Supplied records Start Marker
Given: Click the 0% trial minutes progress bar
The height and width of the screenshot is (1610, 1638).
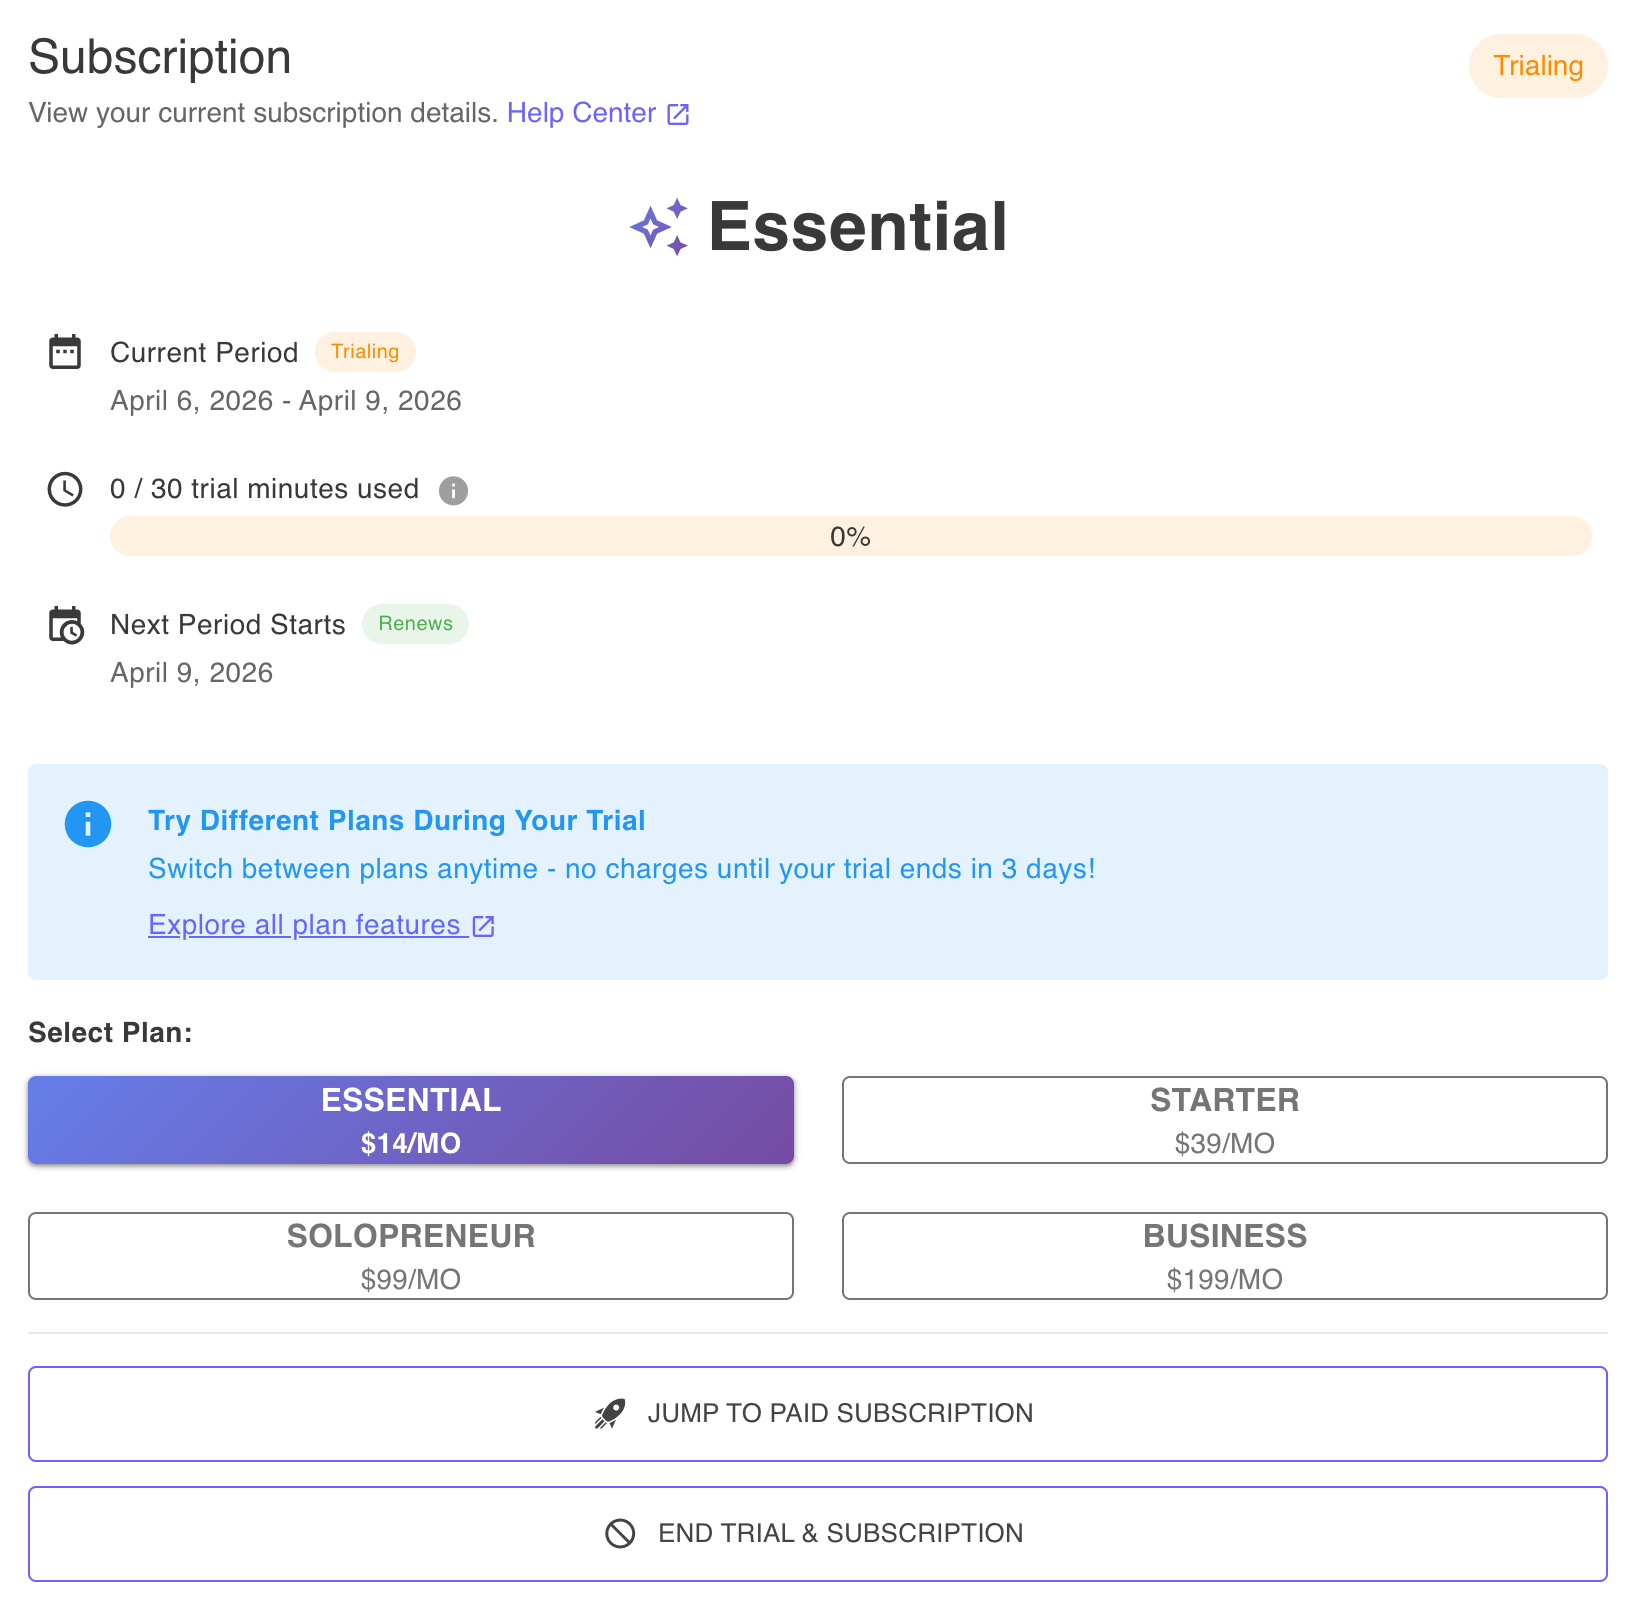Looking at the screenshot, I should (850, 536).
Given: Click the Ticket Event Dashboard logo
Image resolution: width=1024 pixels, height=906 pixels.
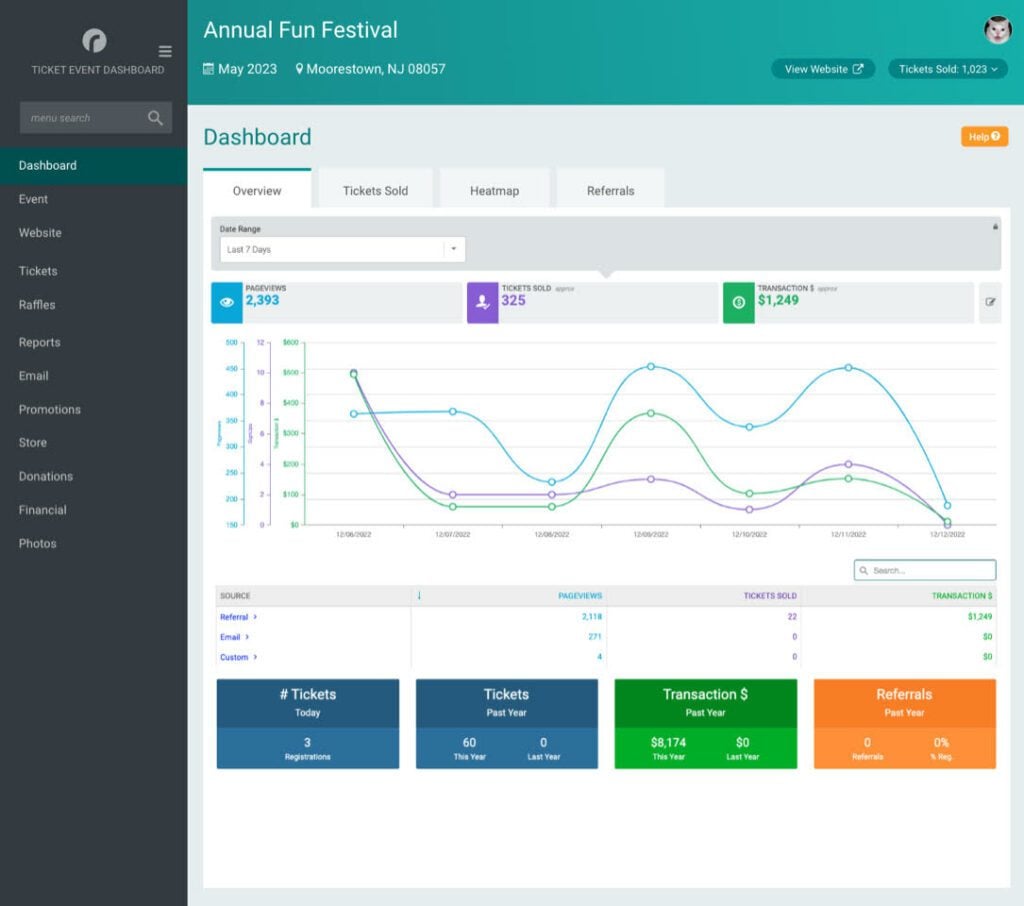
Supplied records End Marker
• [The task]:
Which lines of the material contain the string "Given"? List each of them.

• [Your response]:
Given: Click the 0% trial minutes progress bar
Given: Click the Ticket Event Dashboard logo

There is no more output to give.